##### SUPPLIED RECORDS #####
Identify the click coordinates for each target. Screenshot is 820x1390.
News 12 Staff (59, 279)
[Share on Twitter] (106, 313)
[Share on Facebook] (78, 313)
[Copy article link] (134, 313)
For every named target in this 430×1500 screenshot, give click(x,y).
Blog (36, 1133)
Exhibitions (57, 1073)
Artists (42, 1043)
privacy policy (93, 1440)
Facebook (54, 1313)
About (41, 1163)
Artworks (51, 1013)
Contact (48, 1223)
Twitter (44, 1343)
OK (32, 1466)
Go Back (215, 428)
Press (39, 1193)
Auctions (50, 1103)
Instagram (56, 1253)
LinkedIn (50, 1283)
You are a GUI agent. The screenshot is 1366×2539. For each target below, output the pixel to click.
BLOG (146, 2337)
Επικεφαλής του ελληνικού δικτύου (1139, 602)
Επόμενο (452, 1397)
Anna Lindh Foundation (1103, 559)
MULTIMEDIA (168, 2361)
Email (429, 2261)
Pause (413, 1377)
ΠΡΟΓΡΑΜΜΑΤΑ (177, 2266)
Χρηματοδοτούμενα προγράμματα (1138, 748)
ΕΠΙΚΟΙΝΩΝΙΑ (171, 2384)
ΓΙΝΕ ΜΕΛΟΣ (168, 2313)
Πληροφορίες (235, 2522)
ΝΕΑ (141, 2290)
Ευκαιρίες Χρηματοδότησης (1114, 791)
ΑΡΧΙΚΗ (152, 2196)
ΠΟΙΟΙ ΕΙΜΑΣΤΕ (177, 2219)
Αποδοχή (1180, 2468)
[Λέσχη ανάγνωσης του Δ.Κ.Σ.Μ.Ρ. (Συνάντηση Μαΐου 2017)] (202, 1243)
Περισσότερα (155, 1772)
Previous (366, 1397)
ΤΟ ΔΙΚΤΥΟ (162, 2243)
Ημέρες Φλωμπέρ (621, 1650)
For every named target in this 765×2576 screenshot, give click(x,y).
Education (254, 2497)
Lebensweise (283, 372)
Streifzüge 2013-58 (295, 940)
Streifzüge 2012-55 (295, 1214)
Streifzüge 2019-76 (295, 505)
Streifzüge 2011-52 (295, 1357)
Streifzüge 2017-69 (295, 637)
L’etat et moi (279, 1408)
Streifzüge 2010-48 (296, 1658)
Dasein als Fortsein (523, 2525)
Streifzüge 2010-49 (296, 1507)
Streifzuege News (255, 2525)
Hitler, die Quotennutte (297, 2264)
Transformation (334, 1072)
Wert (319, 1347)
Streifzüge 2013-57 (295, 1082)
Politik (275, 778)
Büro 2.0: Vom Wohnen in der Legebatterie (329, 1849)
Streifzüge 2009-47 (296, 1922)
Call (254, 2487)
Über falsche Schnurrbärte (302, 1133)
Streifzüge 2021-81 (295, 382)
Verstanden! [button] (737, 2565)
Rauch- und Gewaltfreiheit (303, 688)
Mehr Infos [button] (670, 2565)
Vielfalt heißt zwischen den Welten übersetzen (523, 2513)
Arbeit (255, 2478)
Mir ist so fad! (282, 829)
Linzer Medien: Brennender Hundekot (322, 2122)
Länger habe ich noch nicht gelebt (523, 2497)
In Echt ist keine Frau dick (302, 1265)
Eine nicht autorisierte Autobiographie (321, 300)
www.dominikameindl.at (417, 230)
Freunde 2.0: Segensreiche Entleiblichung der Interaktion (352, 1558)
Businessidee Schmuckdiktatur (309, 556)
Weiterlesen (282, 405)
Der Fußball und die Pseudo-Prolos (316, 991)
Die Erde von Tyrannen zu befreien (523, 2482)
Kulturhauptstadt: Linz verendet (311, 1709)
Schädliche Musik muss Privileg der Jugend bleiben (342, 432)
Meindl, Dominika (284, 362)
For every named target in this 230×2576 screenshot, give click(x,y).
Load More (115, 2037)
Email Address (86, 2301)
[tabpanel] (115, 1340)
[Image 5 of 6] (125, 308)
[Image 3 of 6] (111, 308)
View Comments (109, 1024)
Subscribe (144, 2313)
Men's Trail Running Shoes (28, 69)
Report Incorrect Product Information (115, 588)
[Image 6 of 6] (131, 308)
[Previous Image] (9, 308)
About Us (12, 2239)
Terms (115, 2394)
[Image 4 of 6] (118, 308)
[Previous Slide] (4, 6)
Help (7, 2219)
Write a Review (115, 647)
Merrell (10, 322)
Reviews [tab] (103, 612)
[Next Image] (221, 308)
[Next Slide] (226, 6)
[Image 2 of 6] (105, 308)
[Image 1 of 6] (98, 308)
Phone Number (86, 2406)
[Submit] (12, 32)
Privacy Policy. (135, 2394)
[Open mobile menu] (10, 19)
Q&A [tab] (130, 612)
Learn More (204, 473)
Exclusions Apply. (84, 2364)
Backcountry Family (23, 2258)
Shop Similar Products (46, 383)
#####
- PROBLEM DESCRIPTION: With the line containing "Merrell (10, 322)" as the start and the last line of the entries as the end, print that whole span exactly.

- ANSWER SPACE:
Merrell (10, 322)
Reviews [tab] (103, 612)
[Next Image] (221, 308)
[Next Slide] (226, 6)
[Image 2 of 6] (105, 308)
[Image 1 of 6] (98, 308)
Phone Number (86, 2406)
[Submit] (12, 32)
Privacy Policy. (135, 2394)
[Open mobile menu] (10, 19)
Q&A [tab] (130, 612)
Learn More (204, 473)
Exclusions Apply. (84, 2364)
Backcountry Family (23, 2258)
Shop Similar Products (46, 383)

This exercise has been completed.